The government says companies can operate safely, but warned them to focus on business.
“If I’m a businessman, dealing with my business, let me not mix with politics. Once you start mixing your business with politics, definitely you will end up in chaos,” said Alison Barnaba, the state’s minister of Agriculture, Forestry and Environment.
Barnaba said there are plans to rehabilitate old coffee plantations and build an agriculture school, but details are murky, including where the money will come from. South Sudan hasn’t paid its civil servants in more than a year, and a rupture of a crucial oil pipeline through neighboring Sudan has tanked oil revenue.
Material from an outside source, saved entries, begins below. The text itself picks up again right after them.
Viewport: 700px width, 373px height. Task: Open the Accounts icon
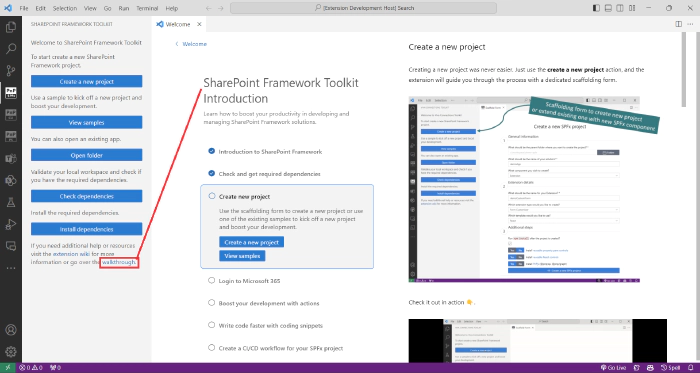tap(11, 330)
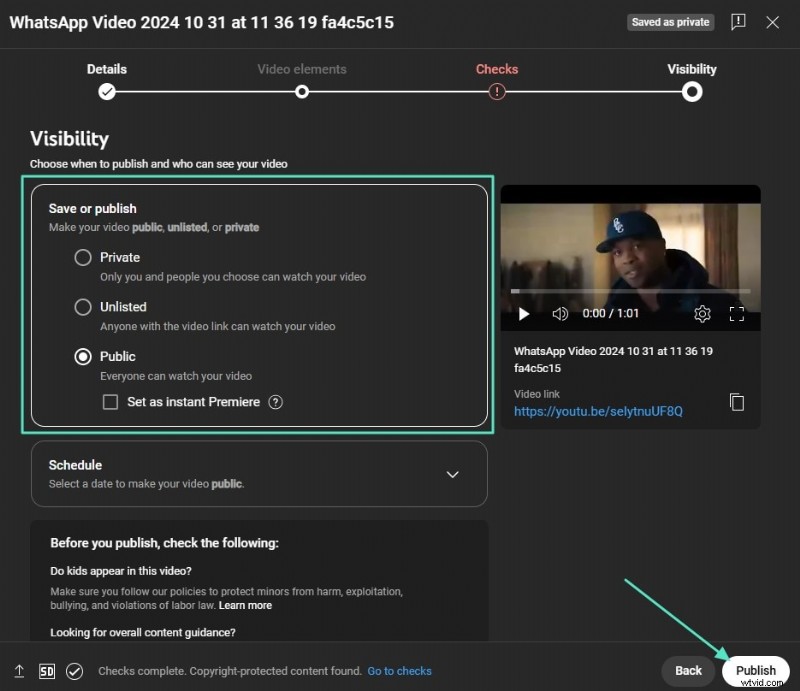Copy the video link using the copy icon
Image resolution: width=800 pixels, height=691 pixels.
737,402
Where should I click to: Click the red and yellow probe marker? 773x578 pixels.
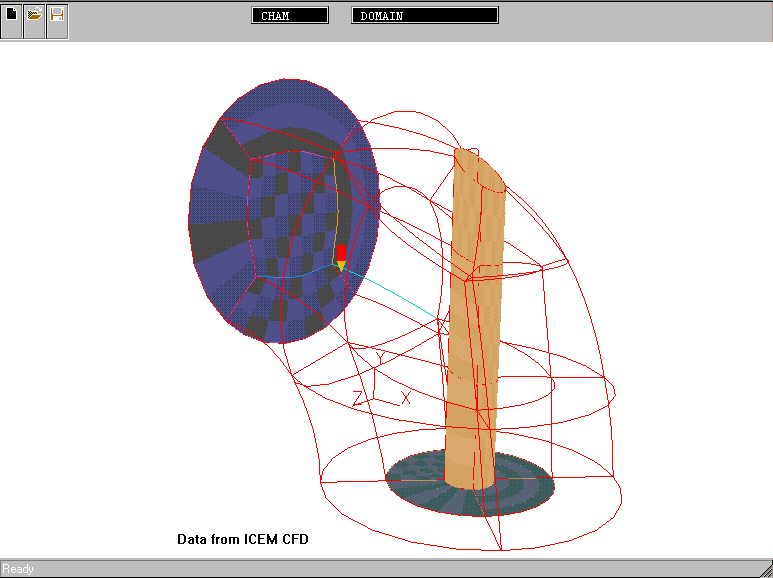pyautogui.click(x=341, y=257)
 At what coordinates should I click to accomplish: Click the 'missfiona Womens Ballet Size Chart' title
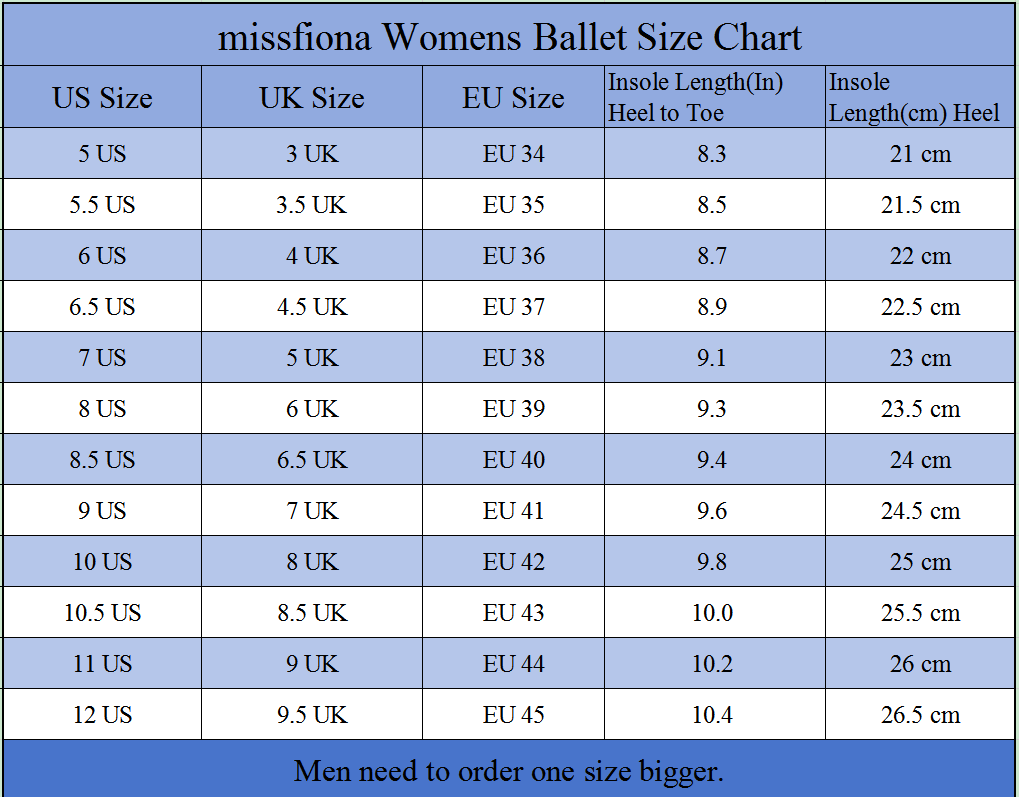tap(510, 38)
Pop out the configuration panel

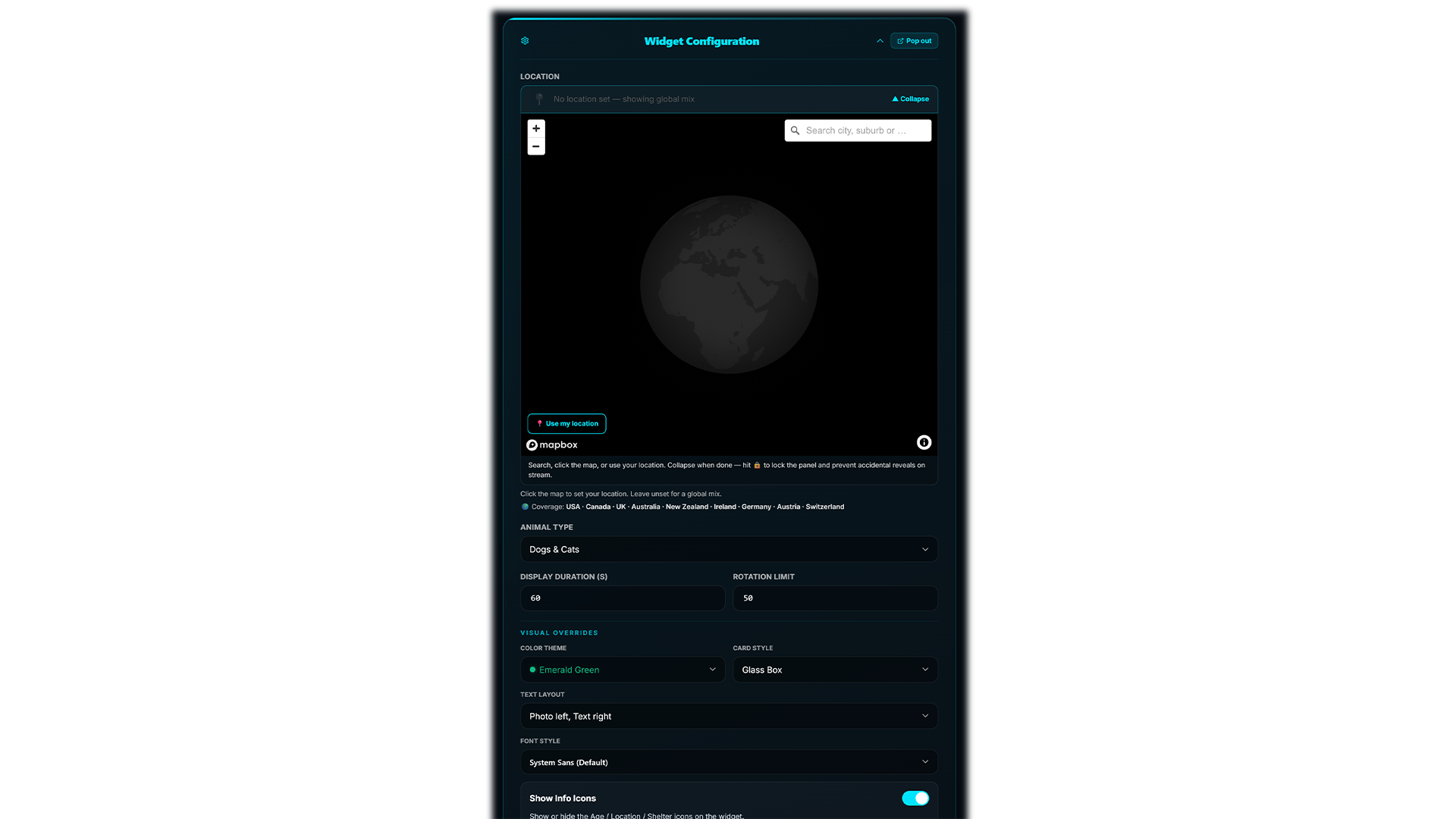coord(914,41)
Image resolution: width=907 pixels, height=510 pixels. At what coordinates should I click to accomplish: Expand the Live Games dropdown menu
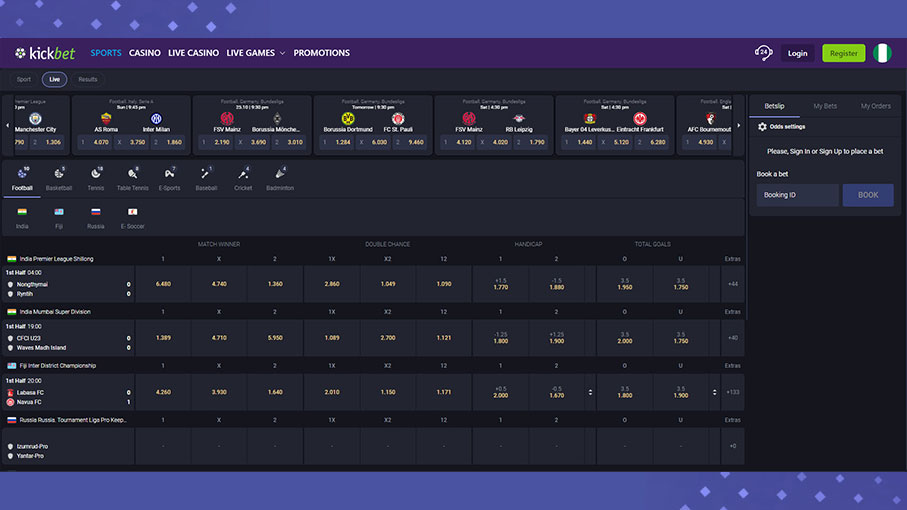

Growing the coffee isn’t always easy, either. Farmers have to contend with fires that spread quickly in the dry season and decimate their crops. Hunters use fires to scare and kill animals and residents use it to clear land for cultivation. But the fires can get out of control and there are few measures in place to hold people accountable, say residents.
Coffee as a way out of poverty
Still, for locals, the coffee represents a chance at a better future.
Bashiama said she started planting coffee after her husband was injured and unable to help cultivate enough of the maize and ground nuts that the family had lived on. Since his accident she hasn’t been able to send her children to school or buy enough food, she said.
Another farmer, 37-year-old Taban John, wants to use his coffee earnings to buy a bicycle so he can more easily sell his other crops, ground nuts and cassava, and other goods in town. He also wants to be able to afford school uniforms for his children.
Excelsa is an opportunity for the community to become more financially independent, say community leaders. People rely on the government or foreign aid, but when that doesn’t come through they’re not able to take care of their families, they say.
But for coffee to thrive in South Sudan, locals say there needs to be a long-term mentality, and that requires stability.
Elia Box lost half of his coffee crop to fire in early February. He plans to replace it, but was dispirited at the work it will require and the lack of law and order to hold people accountable.
“People aren’t thinking long-term like coffee crops, during war,” he said. “Coffee needs peace.”